Douglas Carvalho disse...

Preciso ouvir esse disco denovo e denovo pra entender o que foi que o Mauro viu de tão especial nele. Tá... a Juçara como cantora é OK, mas o disco é chato.

E não é chato pelo tema. Mas é pq é aquele tipo de disco que parece uma enorme música de uma hora. Não tem contraste entre uma faixa e outra, vc vai ouvindo, ouvindo, nada encanta, nada de pega, e você cansa antes de chegar no final.

Como já existiram casos de discos (e cantores) que inicialmente tiveram esse mesmo ar de tédio antes e que, com o tempo, foram me conquistando, de repente aconteça o mesmo com esse.

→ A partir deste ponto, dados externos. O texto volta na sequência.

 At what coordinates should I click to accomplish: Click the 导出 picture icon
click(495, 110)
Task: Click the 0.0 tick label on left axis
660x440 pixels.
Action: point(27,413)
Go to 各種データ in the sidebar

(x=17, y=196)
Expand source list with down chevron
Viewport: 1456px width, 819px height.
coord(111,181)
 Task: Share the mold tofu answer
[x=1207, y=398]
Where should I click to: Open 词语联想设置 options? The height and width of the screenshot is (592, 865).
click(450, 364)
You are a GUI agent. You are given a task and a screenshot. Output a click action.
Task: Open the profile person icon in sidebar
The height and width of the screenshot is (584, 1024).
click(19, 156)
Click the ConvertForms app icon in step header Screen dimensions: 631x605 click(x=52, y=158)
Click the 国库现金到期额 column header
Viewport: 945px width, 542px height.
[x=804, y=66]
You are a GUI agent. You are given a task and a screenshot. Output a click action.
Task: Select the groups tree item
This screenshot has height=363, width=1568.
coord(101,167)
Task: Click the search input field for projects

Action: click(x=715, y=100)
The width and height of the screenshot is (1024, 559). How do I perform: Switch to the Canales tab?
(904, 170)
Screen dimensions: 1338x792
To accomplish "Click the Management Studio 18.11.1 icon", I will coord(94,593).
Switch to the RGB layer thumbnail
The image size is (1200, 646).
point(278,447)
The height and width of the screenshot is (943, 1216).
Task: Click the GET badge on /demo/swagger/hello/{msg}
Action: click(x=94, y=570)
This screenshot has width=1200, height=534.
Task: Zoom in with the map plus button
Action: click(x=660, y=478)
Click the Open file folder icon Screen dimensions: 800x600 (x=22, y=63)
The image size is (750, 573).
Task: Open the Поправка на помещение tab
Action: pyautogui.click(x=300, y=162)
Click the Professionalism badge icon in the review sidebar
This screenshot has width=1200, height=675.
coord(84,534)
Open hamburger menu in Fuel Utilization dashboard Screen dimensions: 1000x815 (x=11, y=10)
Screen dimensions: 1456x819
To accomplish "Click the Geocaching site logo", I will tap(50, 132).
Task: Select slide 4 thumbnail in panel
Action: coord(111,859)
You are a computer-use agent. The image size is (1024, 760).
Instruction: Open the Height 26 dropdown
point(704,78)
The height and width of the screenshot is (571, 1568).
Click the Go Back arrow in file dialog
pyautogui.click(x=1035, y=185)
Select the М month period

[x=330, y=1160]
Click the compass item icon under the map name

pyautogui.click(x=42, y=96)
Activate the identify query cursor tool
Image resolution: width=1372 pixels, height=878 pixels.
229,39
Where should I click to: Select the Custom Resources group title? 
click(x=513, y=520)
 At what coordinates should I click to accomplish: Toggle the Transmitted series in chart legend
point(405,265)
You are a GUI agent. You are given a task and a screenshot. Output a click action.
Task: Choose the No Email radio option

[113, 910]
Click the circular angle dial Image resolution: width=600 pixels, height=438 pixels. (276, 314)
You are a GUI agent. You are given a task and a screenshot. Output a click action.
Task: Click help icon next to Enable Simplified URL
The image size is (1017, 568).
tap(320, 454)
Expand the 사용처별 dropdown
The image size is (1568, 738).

Isso se o tema do disco não me atinja no meio de uma audição e eu MORRA de tédio.

Déa Trancoso disse...

trabalho impressionante. cantora com capacidade rara de mandar nos sentimentos da gente apenas com o uso de sua voz. saí da audição de encarnado mortalmente viva!!! grande texto mauro. grata.

Felipe dos Santos disse...

Caro Mauro, apenas para apontar dois erros: "Disco mais impactante deste primeiro semestre de 2104 (e possivelmente do ano) (...)", obviamente, tem "2014".

E o nome do violinista suíço radicado no Brasil é Thomas Rohrer, não "Rhorer" ou "Rhores", como visto ao longo do texto.

Óbvio, erros pequenos e perdoáveis, já que o cansaço deve ser grande.

Abraços,

Felipe dos Santos Souza

Mauro Ferreira disse...

Gratíssimo, Felipe. Abs, MauroF

ADEMAR AMANCIO disse...

Qualquer dia eu ouço melhor este disco,quem sabe...

Johnny Cesar disse...

Mauro, acho difícil ter melhor em 2014, o cd e o show são perfeitos. Eu me emocionei muito no show.